En sus salidas al extranjero buscó siempre, “además de mejorar mi formación pediátrica -como recuerda en esta obra-, averiguar lo más nuevo que existía en materia de abandono y adopción, para un día, a mi regreso, poderlo aplicar en beneficio de los niños españoles que atravesaran similares circunstancias. Estando en Boston, desde la misma Harvard University, me pusieron en contacto con una Institución que se llamaba The home for Little Wonders (la casa para los pequeños deseados). En un edificio moderno y bien acondicionado ingresaban en régimen de internado las futuras madres hacia el quinto mes de gestación. La parte médico-asistencial con vigilancia del embarazo estaba cubierta por un hospital en el que posteriormente darían a luz; la parte psicológica era atendida por verdaderos especialistas, que ayudaban a las futuras madres a decidir cuál sería el futuro de su hijo: quedarse con él o entregarlo en adopción; para ambas opciones se hacían previamente los preparativos oportunos”.

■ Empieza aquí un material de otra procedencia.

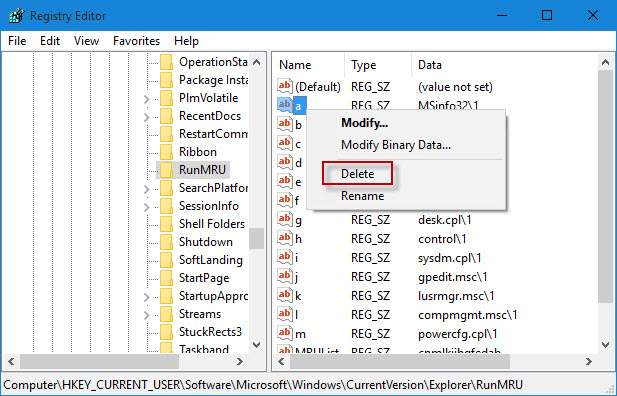Choose Delete from the context menu
617x396 pixels.
coord(357,174)
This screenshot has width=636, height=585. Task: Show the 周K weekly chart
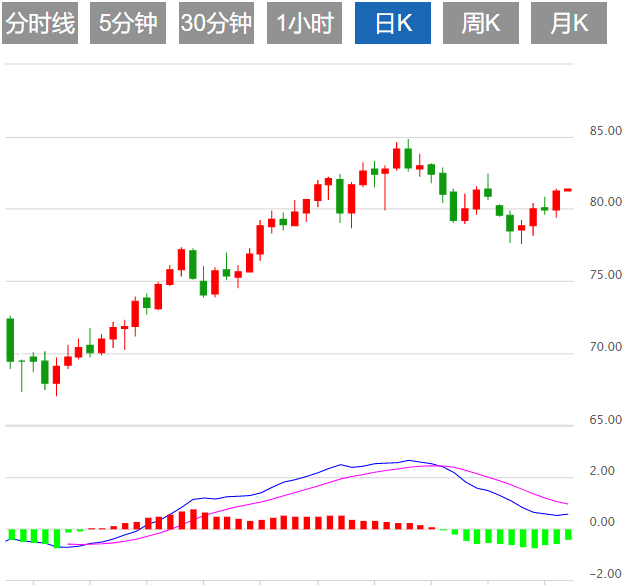pos(481,24)
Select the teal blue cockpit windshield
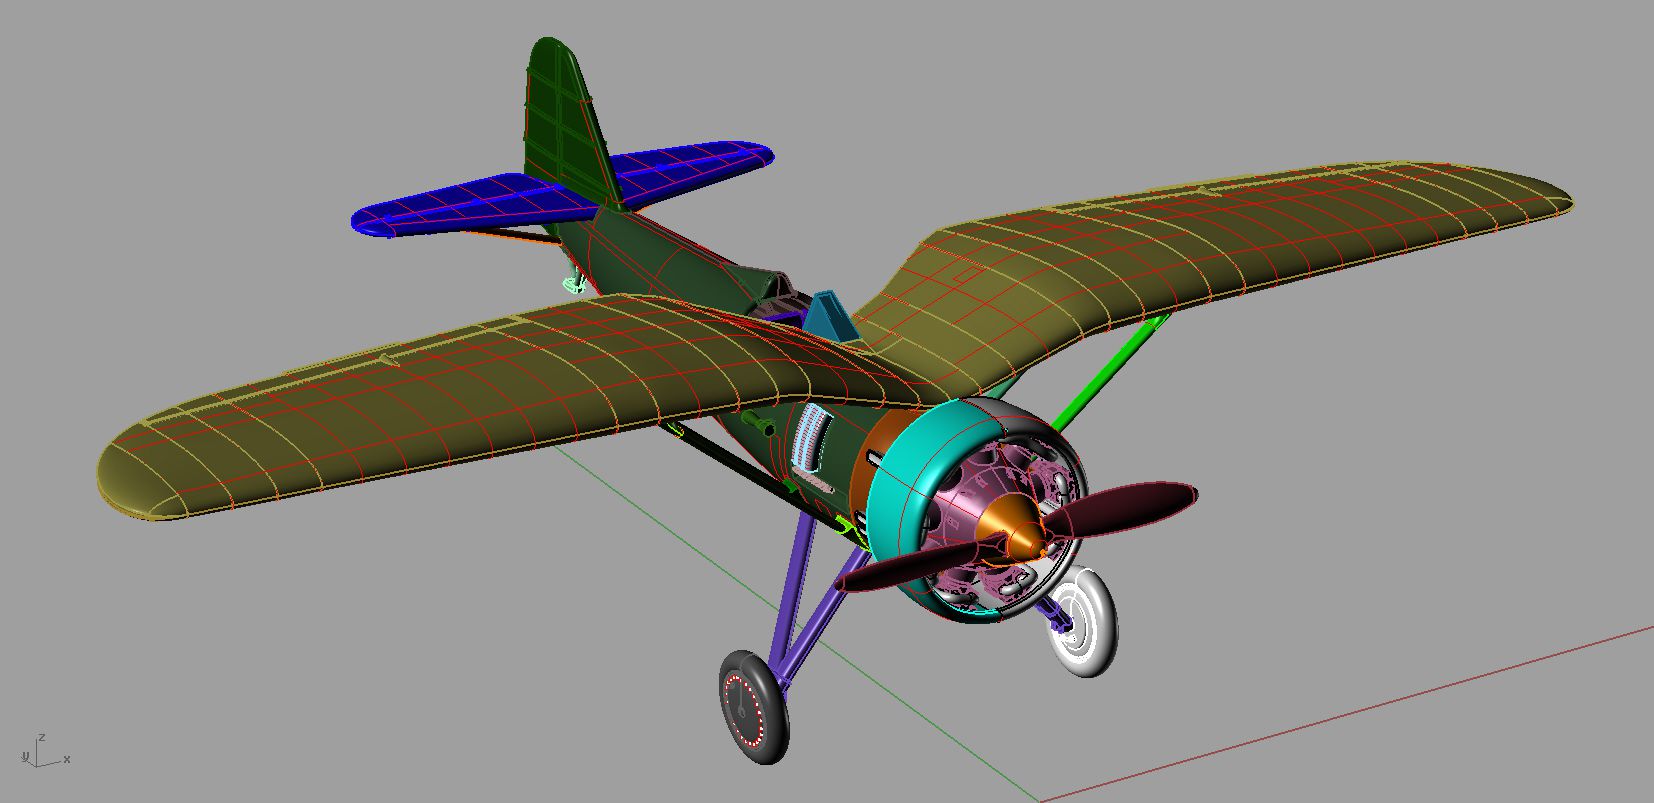The image size is (1654, 803). coord(832,317)
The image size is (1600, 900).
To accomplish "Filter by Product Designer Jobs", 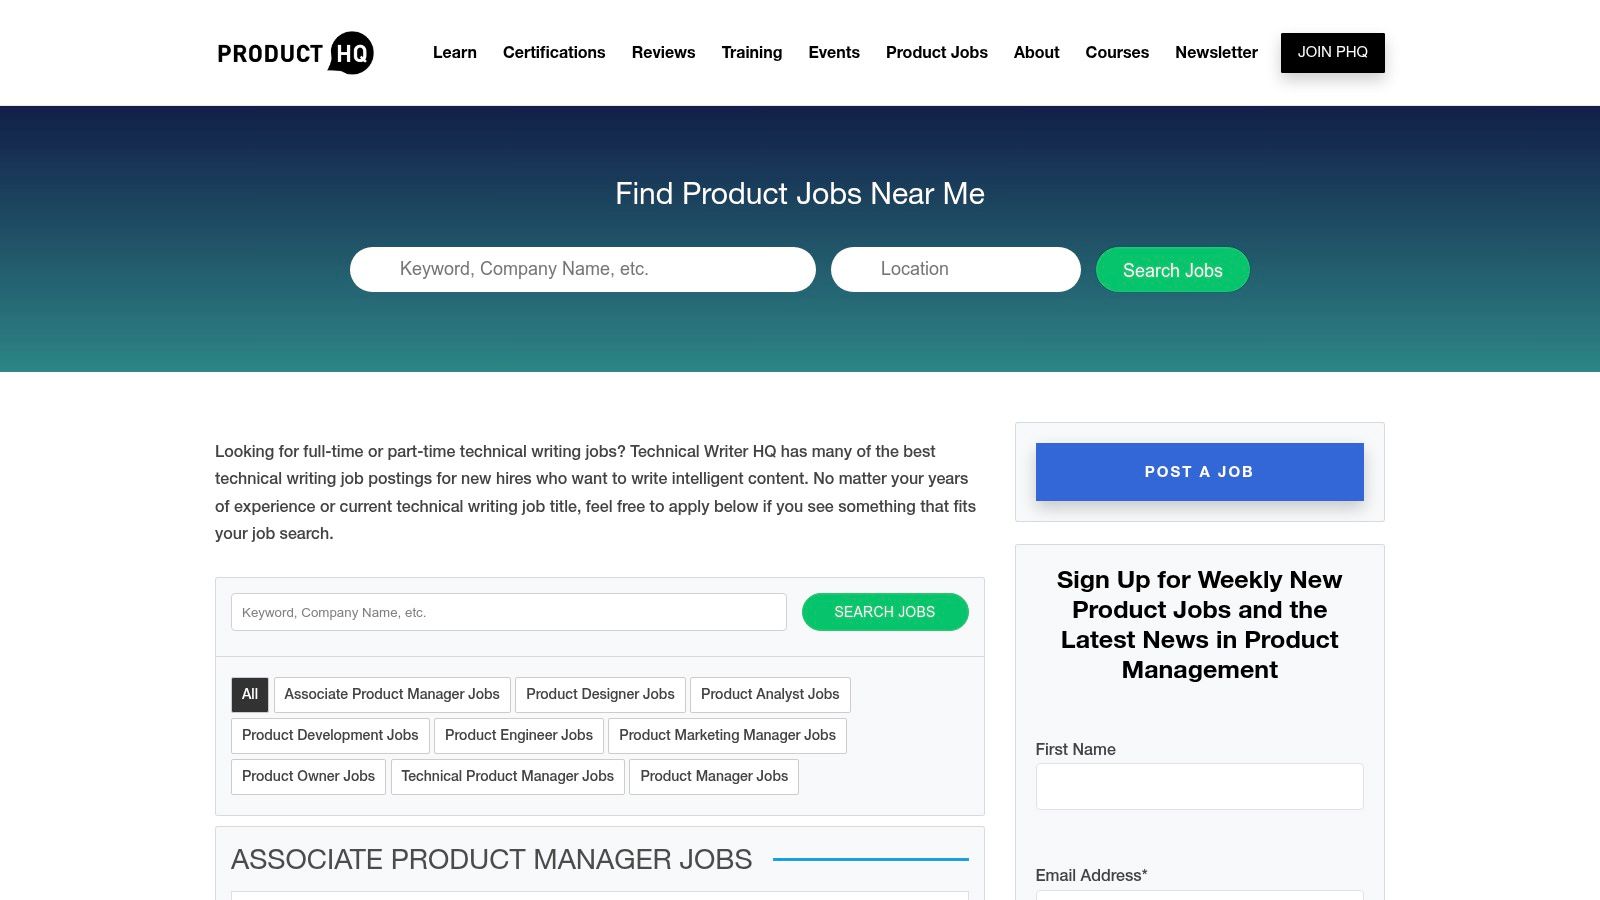I will coord(599,694).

Presidente del Colegio de Médicos de Madrid
Llegados a este punto, creo que los que no le conocieron y lean estas líneas ya se han hecho una idea de la humildad del doctor Javier Matos. También fue un adelantado en lo que se refiere a propugnar medidas para potenciar la profesión médica y paliar el paro de los sanitarios.
Siendo presidente del Colegio de Médicos de Madrid, entre los años 1980 y 1996, defendió públicamente que se reconociera el derecho de la libre elección tanto del facultativo como del centro sanitario, en una de sus famosas 22 medidas que propuso, siempre a través de su periódico, ABC, que dirigía su gran amigo Luis María Anson.
Meses antes de dejar la presidencia de esa corporación, en diciembre de 1995, falleció en accidente de aviación Vicente Zabala Portolés, crítico taurino y colaborador suyo. En el número especial que editó el periódico de la calle de Serrano, a estancias de su director, el 22 de diciembre, Javier Matos firmó un artículo donde reflejó su amistad por Vicente Zabala y, como buen aficionado a los toros, resaltó la labor que había llevado a cabo sobre la Fiesta.
Hoy, 21 de febrero de 2023, a las 20 horas, en la Parroquia San Francisco de Borja (Jesuitas), en la madrileña calle de Serrano, tendrá lugar un funeral por el eterno descanso del profesor Matos.
No tengo ninguna duda de que la iglesia registrará un lleno total, con sus muchos buenos amigos que tuvimos la suerte de compartir algunos momentos de su dilatada vida profesional. Como me decía su mujer, Rosa, “la vida va demasiado rápida y algún día todos estaremos juntos, sin prisa”. Y recordaba lo que solías repetir, querido Javier: “Lo único seguro que tenemos al nacer es que nos tenemos que morir”.